Esta percepción se consolidó con la publicación en 1996 de “The age of extremes. The short twentieth century” (traducida anodinamente al español como “Historia del siglo XX”), una síntesis histórica del siglo XX – desde la Primera Guerra Mundial a la disolución de la URSS-, estructurada en una periodización que terminó instalándose definitivamente en los análisis sobre el siglo, y a la que la comunidad historiográfica se ha referido en forma permanente, para retomarla, complejizarla o cuestionarla. No ha habido clase sobre el siglo XX que haya podido escapar a la fuerza persuasiva de esa división del siglo en una “era de las catástrofes”, un período de “años dorados”, y otro de dirección “hacia el abismo”.

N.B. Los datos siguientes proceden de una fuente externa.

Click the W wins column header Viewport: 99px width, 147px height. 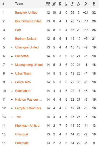54,4
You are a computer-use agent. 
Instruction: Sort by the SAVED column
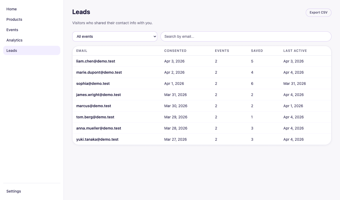[257, 51]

Eric Hobsbawm tuvo entre sus objetos de estudio la “doble revolución” (la Francesa y la Industrial), el origen y desarrollo del capitalismo, la expansión imperialista, el nacionalismo. En cuanto a éste último, subrayó el rol de los Estados como creadores de naciones, al tiempo que se preocupó por el rol de la Historia y de los historiadores como constructores de identidades nacionales, rol del que renegó. En este sentido, reafirmó la responsabilidad que les cabe a los profesionales de la historia en la tarea de deconstrucción de lo que denominó “los mitos políticos y sociales disfrazados de historia”, al tiempo que reclamó la adhesión al universalismo en el estudio del pasado como condición necesaria para la comprensión de la historia de la humanidad.

En su visita a Montevideo en 1999, en el discurso que pronunciara al momento de recibir la distinción Honoris Causa por la Universidad de la República, Eric Hobsbawm revisó el pesimismo desplegado en el capítulo final de “The age of extremes”. Esta revisión marcaría sus obras posteriores, las que mostraron una tenaz voluntad de identificar las formas de transformar una sociedad que, más allá de la caída del socialismo realmente existente, consideraba injusta. En esta perspectiva, Hobsbawm se mostraría como un optimista hijo de la Ilustración, un marxista con fe en que la razón y acción humanas son las herramientas con las que es posible cambiar el mundo.

Columna especial de Silvana Harriett para 180. Harriett es historiadora y profesora de la Facultad de Ciencias Sociales.